Administrative law – Decisions of administrative tribunals – Workers Compensation Boards – Benefits – Human Rights Tribunal – Discrimination – Judicial review – Administrative tribunals – Compliance with legislation – Estoppel and res judicata

British Columbia (Workers’ Compensation Board) v. Figliola, [2011] S.C.J. No. 52, Supreme Court of Canada, October 27, 2011, McLachlin C.J. and Binnie, LeBel, Deschamps, Fish, Abella, Charron, Rothstein and Cromwell JJ.

The complainant workers sought compensation from B.C.’s Workers’ Compensation Board (the “Board”) for chronic pain. The Board’s policy provided for a fixed award for chronic pain (the “policy”). The complainants appealed to the Board’s Review Division arguing that the policy, which set a fixed award for chronic pain, was patently unreasonable, unconstitutional and discriminatory on the grounds of disability under s.8 of the B.C. Human Rights Code (the “Code”). The Review Officer concluded that the policy was not contrary to s.8 of the Code and therefore not discriminatory. The complainants appealed the decision to the Workers’ Compensation Appeal Tribunal (“WCAT”); however, new legislation was introduced which removed WCAT’s authority to apply the Code and thus review the complainants’ appeal of the Review Officer’s human rights conclusion. The complainants therefore filed new complaints with the Human Rights Tribunal (the “Tribunal”), repeating the same s.8 arguments about the policy that was made before the Review Tribunal. This was notwithstanding that judicial review remained available to the complainants. The Board brought a motion requesting the Tribunal to dismiss the complaints on the basis, inter alia, that they had already been “appropriately dealt with in another proceeding” pursuant to s.27(1)(f) of the Code. The Tribunal rejected the argument. That decision was appealed and the Court of Appeal restored the Tribunal’s decision.

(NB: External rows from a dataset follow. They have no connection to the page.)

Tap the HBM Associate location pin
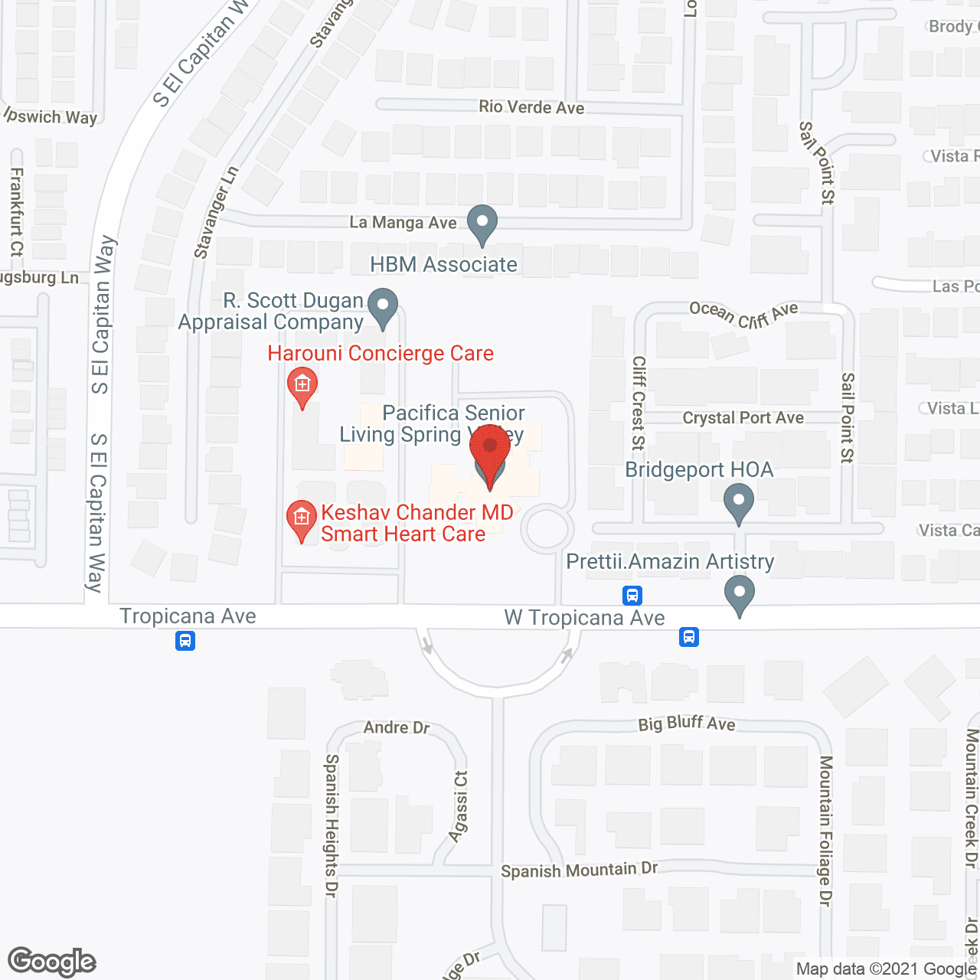point(482,224)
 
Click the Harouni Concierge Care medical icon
point(302,385)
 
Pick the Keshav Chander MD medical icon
point(302,519)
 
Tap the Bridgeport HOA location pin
point(739,502)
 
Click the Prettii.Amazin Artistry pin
point(740,594)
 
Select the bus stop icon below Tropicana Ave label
point(185,641)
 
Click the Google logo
point(52,962)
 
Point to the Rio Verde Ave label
point(531,107)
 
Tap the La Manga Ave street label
point(403,223)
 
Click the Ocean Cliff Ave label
point(743,314)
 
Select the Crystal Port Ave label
point(743,418)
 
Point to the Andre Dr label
point(397,727)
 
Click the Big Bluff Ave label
point(687,724)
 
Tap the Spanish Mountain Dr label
point(579,870)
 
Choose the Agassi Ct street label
point(459,806)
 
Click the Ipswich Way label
point(51,116)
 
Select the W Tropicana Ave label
point(584,618)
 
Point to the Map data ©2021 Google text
point(887,969)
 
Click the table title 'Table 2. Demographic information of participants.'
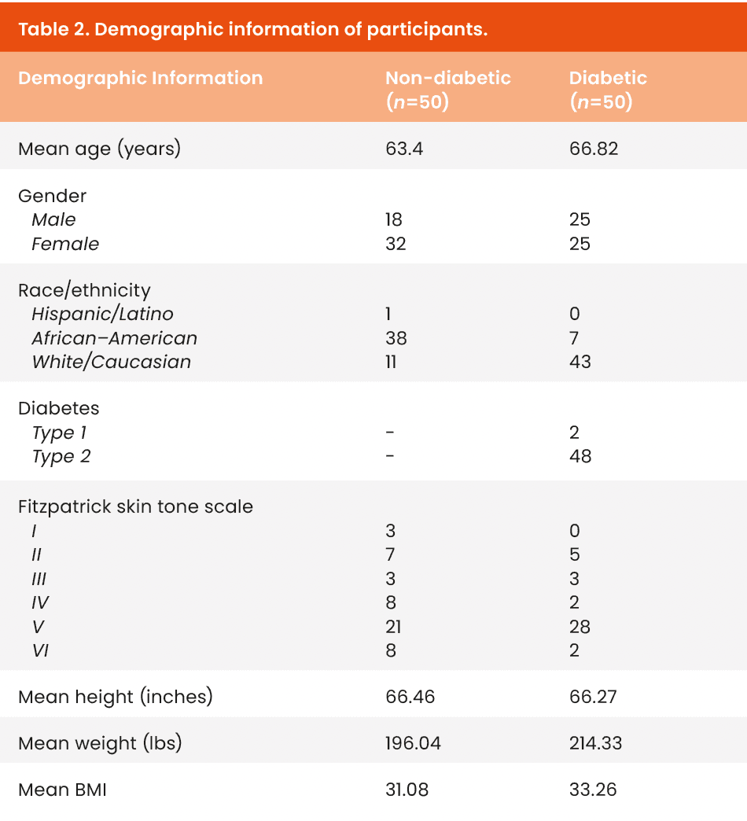pyautogui.click(x=252, y=30)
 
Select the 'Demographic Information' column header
pyautogui.click(x=140, y=79)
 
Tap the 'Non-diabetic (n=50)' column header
pyautogui.click(x=447, y=90)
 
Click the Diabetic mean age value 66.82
pyautogui.click(x=593, y=148)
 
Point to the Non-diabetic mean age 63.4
pyautogui.click(x=403, y=148)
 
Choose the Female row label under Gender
pyautogui.click(x=65, y=244)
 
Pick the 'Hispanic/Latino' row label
pyautogui.click(x=102, y=314)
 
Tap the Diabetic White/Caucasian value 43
pyautogui.click(x=580, y=362)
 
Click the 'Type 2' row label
pyautogui.click(x=61, y=456)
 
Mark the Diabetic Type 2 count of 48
pyautogui.click(x=580, y=456)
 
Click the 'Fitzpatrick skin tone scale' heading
pyautogui.click(x=135, y=506)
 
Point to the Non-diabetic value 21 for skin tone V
pyautogui.click(x=394, y=627)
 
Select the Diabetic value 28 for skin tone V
pyautogui.click(x=580, y=627)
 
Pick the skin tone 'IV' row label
pyautogui.click(x=39, y=602)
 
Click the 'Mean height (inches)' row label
pyautogui.click(x=115, y=697)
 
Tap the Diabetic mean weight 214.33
pyautogui.click(x=595, y=743)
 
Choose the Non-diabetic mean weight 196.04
pyautogui.click(x=412, y=743)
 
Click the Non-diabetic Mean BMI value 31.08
pyautogui.click(x=407, y=790)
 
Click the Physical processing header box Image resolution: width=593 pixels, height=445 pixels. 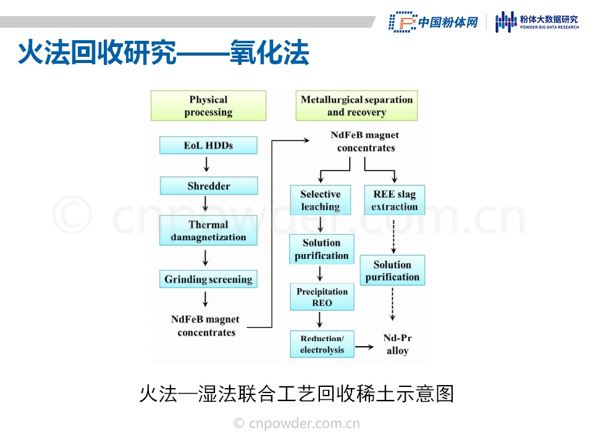coord(208,106)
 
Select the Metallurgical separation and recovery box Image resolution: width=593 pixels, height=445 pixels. coord(356,106)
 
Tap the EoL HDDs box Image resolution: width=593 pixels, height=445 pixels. coord(208,146)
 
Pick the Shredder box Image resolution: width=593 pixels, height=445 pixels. coord(208,186)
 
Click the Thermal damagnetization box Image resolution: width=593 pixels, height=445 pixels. coord(208,231)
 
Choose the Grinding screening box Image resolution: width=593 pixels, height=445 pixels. coord(208,279)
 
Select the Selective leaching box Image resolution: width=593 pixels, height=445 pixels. coord(321,200)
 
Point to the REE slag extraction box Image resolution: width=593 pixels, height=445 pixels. coord(395,200)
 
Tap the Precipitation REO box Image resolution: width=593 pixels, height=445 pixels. coord(322,297)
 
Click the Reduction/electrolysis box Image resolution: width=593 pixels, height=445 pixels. coord(322,344)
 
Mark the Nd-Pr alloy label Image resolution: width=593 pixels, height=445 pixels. coord(397,344)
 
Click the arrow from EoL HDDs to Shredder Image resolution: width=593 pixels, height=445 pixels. coord(206,164)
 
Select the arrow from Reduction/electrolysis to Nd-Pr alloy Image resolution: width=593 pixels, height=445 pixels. coord(364,347)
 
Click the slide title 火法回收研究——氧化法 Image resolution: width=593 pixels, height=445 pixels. coord(163,54)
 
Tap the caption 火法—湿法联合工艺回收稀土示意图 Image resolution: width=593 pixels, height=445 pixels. coord(296,394)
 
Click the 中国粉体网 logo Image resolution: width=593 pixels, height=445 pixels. coord(434,22)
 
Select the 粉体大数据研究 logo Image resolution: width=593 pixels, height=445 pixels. coord(537,22)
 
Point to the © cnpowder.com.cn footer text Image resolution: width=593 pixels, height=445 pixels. coord(296,423)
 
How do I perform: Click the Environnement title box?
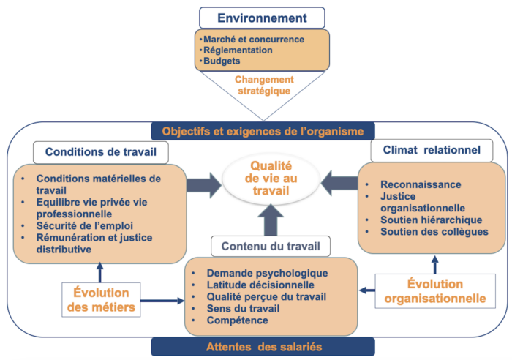click(262, 18)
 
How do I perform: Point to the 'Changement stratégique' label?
click(264, 85)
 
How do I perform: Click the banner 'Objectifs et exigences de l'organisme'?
click(263, 131)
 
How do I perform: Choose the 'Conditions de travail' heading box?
click(101, 152)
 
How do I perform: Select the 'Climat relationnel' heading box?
click(432, 150)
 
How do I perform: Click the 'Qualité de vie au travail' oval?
click(271, 179)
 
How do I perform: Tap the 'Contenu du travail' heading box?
click(271, 247)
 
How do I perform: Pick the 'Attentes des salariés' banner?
click(263, 347)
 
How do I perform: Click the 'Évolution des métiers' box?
click(101, 300)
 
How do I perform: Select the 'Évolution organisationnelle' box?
click(435, 291)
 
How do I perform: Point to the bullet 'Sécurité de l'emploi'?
click(85, 226)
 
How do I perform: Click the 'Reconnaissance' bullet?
click(421, 184)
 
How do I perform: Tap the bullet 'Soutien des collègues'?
click(434, 232)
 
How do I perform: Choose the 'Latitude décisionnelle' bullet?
click(260, 285)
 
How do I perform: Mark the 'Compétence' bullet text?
click(237, 320)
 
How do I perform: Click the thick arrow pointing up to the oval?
click(271, 220)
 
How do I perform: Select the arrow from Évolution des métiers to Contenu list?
click(162, 301)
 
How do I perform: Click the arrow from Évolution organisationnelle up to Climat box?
click(435, 265)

The issue before the Supreme Court of Canada was whether it was open to the Tribunal to hear the complainants’ argument, that the policy was discriminatory, when the Review Division of the Board already disposed of the complaint.

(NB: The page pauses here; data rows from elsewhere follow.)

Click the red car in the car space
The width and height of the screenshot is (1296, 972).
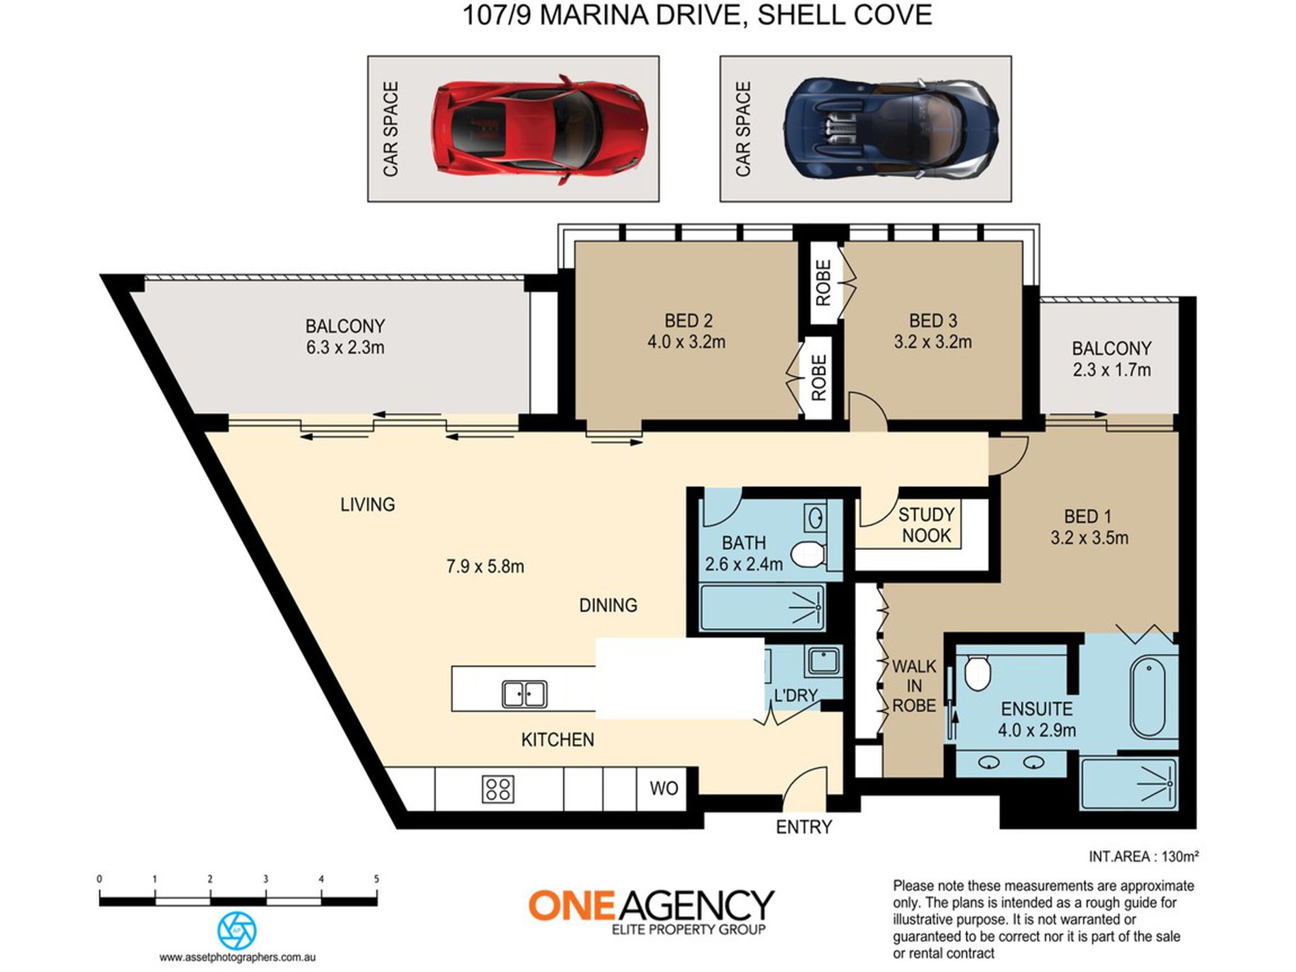540,129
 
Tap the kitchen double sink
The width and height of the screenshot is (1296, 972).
524,694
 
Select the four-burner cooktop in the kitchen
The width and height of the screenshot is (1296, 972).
498,789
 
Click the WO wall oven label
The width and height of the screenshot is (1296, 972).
664,789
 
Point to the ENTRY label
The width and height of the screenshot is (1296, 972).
804,827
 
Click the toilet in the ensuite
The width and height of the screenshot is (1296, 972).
978,673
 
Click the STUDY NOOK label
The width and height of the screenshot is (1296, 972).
926,525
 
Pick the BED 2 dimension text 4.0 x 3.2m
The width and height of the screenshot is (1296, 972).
686,342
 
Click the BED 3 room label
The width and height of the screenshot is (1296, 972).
933,321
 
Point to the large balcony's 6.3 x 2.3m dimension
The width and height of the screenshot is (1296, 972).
345,347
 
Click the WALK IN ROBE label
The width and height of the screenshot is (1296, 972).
914,686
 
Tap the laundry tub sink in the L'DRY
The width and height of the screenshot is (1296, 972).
823,661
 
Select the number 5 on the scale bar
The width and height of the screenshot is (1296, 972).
377,879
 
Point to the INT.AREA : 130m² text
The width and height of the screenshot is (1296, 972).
1144,857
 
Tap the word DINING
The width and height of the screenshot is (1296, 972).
608,605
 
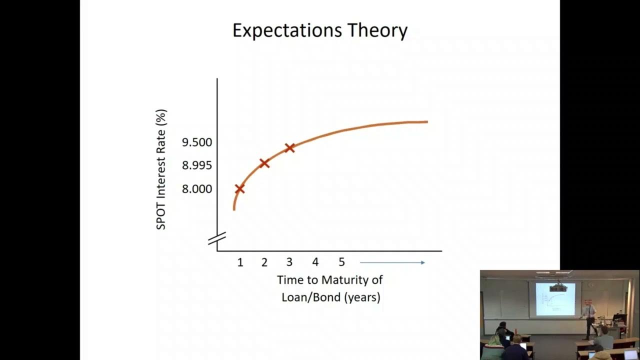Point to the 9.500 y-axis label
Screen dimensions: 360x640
[x=197, y=142]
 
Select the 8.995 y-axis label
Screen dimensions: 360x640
[x=197, y=166]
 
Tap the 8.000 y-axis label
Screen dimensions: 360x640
[x=197, y=189]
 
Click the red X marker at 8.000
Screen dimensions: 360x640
[x=240, y=188]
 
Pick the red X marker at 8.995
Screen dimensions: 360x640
[x=264, y=163]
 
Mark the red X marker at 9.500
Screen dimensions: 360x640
[x=290, y=148]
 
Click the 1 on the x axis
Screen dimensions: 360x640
[x=240, y=262]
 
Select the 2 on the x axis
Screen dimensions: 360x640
[x=264, y=262]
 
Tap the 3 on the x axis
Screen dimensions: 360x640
[x=290, y=262]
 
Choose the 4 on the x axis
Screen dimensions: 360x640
[x=316, y=262]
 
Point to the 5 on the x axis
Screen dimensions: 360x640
[x=342, y=262]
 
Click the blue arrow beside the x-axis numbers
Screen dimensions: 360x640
[x=392, y=262]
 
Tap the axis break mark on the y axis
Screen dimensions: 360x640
[x=217, y=239]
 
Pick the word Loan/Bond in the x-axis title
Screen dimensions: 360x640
[x=310, y=297]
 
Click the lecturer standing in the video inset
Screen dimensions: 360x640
[x=590, y=317]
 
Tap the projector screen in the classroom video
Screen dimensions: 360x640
[x=555, y=299]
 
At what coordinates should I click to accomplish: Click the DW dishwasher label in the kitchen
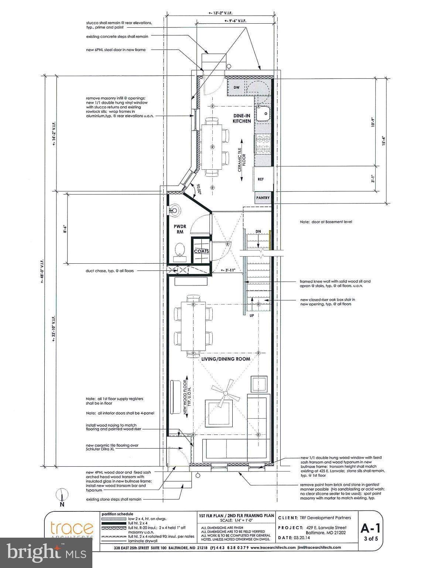[237, 88]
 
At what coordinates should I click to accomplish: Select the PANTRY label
[263, 198]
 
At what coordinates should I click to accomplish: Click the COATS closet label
[202, 251]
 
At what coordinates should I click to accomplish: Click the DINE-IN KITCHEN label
[242, 118]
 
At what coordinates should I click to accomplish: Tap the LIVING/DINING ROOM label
[226, 359]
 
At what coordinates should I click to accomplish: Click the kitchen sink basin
[264, 113]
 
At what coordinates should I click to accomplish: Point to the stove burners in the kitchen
[264, 144]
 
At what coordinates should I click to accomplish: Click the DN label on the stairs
[259, 231]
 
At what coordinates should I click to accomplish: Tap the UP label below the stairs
[251, 316]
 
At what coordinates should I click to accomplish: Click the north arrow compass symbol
[62, 495]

The Supreme Court of Canada held that the Tribunal’s decision not to dismiss the complaint under s.27(1)(f) of the Code was patently unreasonable. Fundamentally, it failed to consider whether the substance of the complaint had been addressed and thereby failed to take this threshold statutory requirement into account. The doctrines of issue estoppel, collateral attack, res judicata and abuse of process underlie s.27(1)(f) and “[s]ingly and together, they are a rebuke to the theory that access to justice means serial access to multiple forums or that more adjudication necessarily means more justice.” As such, the Court allowed the appeal, without costs, and remitted the Board’s application under s.27(1)(f) to the Tribunal for reconsideration.